• **Text section**:
══════════

I know that my interpretation of what is noise is probably incomplete, feel free to contribute in order to
improve or rewrite it.
*Coherence :* For each language there is on earth, we have computed ranked letter appearance occurrences (the best we can). So I thought
that intel is worth something here. So I use those records against decoded text to check if I can detect intelligent design.
## ⚡ Known limitations
- Language detection is unreliable when text contains two or more languages sharing identical letters. (eg. HTML (english tags) + Turkish content (Sharing Latin characters))
- Every charset detector heavily depends on sufficient content. In common cases, do not bother run detection on very tiny content.
## ⚠️ About Python EOLs
**If you are running:**
- Python >=2.7,<3.5: Unsupported
- Python 3.5: charset-normalizer < 2.1
- Python 3.6: charset-normalizer < 3.1
- Python 3.7: charset-normalizer < 4.0
Upgrade your Python interpreter as soon as possible.

══════════

• **Collected data**:

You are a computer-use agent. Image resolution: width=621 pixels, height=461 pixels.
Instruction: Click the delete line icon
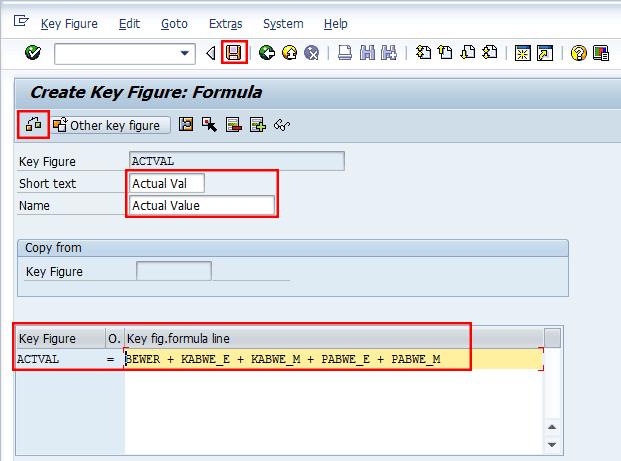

══════════

• **What is asked**: Reproduce the whole charset-detection excerpt above, word for word.

• **Output of the exercise**:
I know that my interpretation of what is noise is probably incomplete, feel free to contribute in order to
improve or rewrite it.
*Coherence :* For each language there is on earth, we have computed ranked letter appearance occurrences (the best we can). So I thought
that intel is worth something here. So I use those records against decoded text to check if I can detect intelligent design.
## ⚡ Known limitations
- Language detection is unreliable when text contains two or more languages sharing identical letters. (eg. HTML (english tags) + Turkish content (Sharing Latin characters))
- Every charset detector heavily depends on sufficient content. In common cases, do not bother run detection on very tiny content.
## ⚠️ About Python EOLs
**If you are running:**
- Python >=2.7,<3.5: Unsupported
- Python 3.5: charset-normalizer < 2.1
- Python 3.6: charset-normalizer < 3.1
- Python 3.7: charset-normalizer < 4.0
Upgrade your Python interpreter as soon as possible.